____ Excerpted data

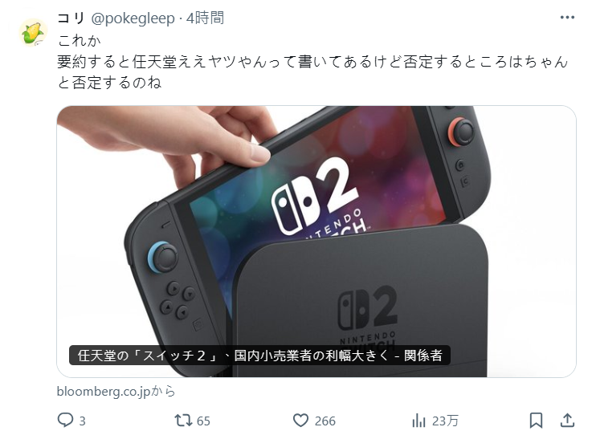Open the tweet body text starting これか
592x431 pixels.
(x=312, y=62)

________
____ Excerpted data

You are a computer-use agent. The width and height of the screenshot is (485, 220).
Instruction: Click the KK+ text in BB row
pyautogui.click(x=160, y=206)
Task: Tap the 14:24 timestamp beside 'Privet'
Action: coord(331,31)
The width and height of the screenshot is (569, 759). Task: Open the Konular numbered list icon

________

All lines above from the one containing "You are a computer-use" to the one containing "The width and height of the screenshot is (569, 759)." must be repeated exactly, both lines included, and no others.

You are a computer-use agent. The width and height of the screenshot is (485, 220).
Instruction: Click the KK+ text in BB row
pyautogui.click(x=160, y=206)
Task: Tap the 14:24 timestamp beside 'Privet'
Action: coord(331,31)
The width and height of the screenshot is (569, 759). Task: Open the Konular numbered list icon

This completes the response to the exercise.